During a field development from the first front end engineering design (FEED) basis to the production close down, the knowledge of the input data and hence the expected outcome and performance will progress from an engineering qualified guess to more exact knowledge. The span of uncertainty will become smaller and smaller with knowledge and experience. The level of risk tied to the uncertainty is seldom aligned or balanced across technical disciplines and over the total life cycle of the enterprise. A decision maker assessing large projects will face problems when trying to rank the various solutions and development alternatives quantitatively.

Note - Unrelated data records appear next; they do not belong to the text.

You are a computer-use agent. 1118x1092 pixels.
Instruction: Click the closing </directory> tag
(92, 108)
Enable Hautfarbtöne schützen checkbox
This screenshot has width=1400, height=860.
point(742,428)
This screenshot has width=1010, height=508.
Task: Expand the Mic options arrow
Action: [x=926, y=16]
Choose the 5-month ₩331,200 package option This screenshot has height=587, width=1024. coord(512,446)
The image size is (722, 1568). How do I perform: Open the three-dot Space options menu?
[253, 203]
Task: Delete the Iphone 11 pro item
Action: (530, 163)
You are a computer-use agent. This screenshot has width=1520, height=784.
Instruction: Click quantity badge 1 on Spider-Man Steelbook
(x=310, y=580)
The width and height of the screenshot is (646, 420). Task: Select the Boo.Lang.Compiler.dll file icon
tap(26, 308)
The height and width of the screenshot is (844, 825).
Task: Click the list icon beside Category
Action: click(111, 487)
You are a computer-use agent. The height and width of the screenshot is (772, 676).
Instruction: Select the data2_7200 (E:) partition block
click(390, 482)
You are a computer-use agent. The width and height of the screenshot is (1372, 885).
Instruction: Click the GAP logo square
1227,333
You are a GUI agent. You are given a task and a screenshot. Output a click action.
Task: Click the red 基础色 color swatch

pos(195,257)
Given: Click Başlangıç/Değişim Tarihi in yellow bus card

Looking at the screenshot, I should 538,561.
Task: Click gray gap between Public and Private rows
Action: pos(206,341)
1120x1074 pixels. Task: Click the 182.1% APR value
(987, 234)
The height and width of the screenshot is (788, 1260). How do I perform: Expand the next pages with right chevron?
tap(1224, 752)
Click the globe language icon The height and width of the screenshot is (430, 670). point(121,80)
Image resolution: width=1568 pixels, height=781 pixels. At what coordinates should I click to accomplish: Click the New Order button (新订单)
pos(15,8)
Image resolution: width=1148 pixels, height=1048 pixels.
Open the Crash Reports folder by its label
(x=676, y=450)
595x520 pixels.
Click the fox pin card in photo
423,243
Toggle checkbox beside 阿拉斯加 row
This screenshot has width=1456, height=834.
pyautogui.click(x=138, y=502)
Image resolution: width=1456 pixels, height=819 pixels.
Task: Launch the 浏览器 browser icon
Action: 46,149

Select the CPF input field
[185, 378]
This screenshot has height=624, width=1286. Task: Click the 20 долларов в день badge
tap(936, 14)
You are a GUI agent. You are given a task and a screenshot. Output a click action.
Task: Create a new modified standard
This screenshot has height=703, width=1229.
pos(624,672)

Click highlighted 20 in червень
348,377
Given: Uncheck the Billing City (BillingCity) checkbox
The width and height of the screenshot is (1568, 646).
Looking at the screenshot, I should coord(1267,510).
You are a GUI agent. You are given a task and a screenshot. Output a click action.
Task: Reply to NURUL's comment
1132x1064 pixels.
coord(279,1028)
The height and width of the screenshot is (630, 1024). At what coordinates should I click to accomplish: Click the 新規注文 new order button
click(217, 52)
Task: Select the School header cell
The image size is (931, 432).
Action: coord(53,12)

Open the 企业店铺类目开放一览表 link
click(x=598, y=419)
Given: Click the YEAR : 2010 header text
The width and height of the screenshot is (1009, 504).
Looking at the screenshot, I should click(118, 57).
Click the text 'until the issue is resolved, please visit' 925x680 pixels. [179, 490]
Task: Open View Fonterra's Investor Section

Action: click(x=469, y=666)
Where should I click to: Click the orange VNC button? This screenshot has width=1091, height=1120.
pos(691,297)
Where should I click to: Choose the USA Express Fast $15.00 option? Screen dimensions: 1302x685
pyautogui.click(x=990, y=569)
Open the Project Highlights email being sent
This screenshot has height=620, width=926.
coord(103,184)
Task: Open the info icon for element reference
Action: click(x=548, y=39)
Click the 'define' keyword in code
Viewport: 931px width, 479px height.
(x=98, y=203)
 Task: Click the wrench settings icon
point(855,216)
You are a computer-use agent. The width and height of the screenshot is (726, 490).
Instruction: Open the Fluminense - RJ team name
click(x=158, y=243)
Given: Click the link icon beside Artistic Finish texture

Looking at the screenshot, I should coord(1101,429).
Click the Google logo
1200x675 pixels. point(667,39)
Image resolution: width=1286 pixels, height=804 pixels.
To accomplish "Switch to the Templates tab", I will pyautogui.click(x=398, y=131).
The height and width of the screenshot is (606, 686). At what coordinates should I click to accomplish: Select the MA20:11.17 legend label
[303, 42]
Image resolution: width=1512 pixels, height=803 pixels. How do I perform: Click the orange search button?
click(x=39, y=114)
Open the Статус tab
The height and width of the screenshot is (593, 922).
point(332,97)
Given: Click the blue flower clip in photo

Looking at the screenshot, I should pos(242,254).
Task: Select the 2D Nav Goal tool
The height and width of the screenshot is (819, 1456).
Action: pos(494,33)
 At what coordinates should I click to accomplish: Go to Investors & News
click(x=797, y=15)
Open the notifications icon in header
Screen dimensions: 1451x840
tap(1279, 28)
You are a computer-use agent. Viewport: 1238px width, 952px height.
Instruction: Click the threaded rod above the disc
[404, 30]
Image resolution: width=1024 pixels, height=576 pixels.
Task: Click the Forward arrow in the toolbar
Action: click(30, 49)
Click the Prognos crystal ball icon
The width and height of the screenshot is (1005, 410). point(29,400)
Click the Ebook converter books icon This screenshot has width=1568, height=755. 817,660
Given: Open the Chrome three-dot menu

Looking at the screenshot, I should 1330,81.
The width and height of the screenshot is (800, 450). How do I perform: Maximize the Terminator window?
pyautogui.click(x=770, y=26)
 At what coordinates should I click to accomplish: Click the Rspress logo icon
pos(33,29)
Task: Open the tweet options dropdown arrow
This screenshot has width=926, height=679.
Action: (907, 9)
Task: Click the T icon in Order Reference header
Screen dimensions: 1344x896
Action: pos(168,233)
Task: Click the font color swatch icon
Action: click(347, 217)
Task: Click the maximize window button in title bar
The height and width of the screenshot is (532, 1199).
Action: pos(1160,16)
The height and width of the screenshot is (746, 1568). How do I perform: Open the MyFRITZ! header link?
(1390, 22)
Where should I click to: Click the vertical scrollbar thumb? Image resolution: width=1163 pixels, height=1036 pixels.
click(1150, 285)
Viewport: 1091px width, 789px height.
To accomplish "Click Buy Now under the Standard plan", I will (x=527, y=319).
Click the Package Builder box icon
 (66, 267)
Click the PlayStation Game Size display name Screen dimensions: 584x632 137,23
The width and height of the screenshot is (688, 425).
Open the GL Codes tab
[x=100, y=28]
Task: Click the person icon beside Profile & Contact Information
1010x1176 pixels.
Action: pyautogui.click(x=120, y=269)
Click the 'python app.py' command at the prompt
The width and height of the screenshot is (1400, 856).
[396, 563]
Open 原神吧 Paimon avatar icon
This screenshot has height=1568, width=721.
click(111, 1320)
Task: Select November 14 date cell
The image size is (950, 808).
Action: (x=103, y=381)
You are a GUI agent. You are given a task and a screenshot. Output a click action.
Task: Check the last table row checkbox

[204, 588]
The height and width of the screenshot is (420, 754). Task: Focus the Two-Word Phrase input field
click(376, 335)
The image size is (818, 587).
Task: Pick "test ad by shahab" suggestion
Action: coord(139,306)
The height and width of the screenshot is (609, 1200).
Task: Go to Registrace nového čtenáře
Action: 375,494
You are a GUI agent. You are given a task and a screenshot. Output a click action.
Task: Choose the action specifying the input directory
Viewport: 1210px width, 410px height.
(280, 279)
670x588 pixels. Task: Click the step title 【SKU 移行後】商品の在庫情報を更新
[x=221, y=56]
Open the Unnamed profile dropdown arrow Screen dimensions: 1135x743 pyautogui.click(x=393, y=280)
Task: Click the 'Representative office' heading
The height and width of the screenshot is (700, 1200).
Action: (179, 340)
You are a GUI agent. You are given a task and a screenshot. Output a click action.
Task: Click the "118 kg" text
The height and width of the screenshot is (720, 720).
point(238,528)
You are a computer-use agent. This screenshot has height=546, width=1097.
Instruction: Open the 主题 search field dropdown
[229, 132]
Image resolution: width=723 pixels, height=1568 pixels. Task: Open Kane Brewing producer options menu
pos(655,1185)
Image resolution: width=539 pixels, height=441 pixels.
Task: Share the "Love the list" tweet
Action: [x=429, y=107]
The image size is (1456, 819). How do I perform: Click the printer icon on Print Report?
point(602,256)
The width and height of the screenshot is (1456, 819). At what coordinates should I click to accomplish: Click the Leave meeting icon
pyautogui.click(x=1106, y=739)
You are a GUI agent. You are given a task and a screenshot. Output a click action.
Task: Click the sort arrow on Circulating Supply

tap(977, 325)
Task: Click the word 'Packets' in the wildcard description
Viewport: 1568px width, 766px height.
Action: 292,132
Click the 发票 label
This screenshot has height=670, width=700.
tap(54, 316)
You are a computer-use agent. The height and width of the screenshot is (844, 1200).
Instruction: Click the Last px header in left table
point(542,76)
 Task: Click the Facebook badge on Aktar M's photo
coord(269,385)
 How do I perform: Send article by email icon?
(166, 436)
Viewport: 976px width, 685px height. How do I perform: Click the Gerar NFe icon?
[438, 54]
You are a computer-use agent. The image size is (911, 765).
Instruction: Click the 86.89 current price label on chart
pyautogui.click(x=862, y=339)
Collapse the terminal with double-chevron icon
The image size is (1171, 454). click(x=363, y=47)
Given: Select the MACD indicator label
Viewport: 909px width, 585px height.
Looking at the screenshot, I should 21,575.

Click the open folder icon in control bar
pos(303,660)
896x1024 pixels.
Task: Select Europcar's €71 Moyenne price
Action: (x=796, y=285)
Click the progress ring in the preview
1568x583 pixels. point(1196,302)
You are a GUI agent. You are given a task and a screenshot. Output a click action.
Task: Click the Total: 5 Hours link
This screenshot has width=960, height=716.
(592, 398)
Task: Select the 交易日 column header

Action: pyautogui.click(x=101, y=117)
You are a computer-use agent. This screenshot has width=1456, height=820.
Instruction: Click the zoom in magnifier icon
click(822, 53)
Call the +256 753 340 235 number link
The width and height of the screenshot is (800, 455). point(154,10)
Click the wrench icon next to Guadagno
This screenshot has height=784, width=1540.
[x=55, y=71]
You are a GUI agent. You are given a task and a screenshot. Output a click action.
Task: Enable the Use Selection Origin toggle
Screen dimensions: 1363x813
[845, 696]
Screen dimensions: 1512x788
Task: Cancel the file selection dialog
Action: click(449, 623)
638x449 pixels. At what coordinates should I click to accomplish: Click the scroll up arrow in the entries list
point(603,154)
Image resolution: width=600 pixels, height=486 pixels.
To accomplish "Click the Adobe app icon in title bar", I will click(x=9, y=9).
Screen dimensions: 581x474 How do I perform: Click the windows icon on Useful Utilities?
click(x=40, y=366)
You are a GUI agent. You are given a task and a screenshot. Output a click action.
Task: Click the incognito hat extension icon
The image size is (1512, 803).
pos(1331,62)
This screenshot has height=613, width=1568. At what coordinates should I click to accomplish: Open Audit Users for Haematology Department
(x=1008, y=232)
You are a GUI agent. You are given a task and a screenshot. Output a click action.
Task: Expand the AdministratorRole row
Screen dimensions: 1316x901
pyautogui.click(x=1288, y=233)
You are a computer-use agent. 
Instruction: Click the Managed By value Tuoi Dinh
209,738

The FAMUS methodology is a suitable tool for a decision maker who wants to quantitatively assess and compare FA design alternatives or how operational aspect will influence on total system performance. The approach opens up for an integration of adjacent elements influencing the production performance and identification of the risk elements. The approach will systematically preserve and accumulate the uncertainty, to gain control of the probabilistic room of outcome for solution or development alternative in question. The methodology identifies the risk / cost drivers and calculates cost / value of risk reduction and risk mitigation in a life cycle perspective. The FAMUS approach gives the decision maker a consistent probabilistic quantitative assessment of the concept alternatives under consideration.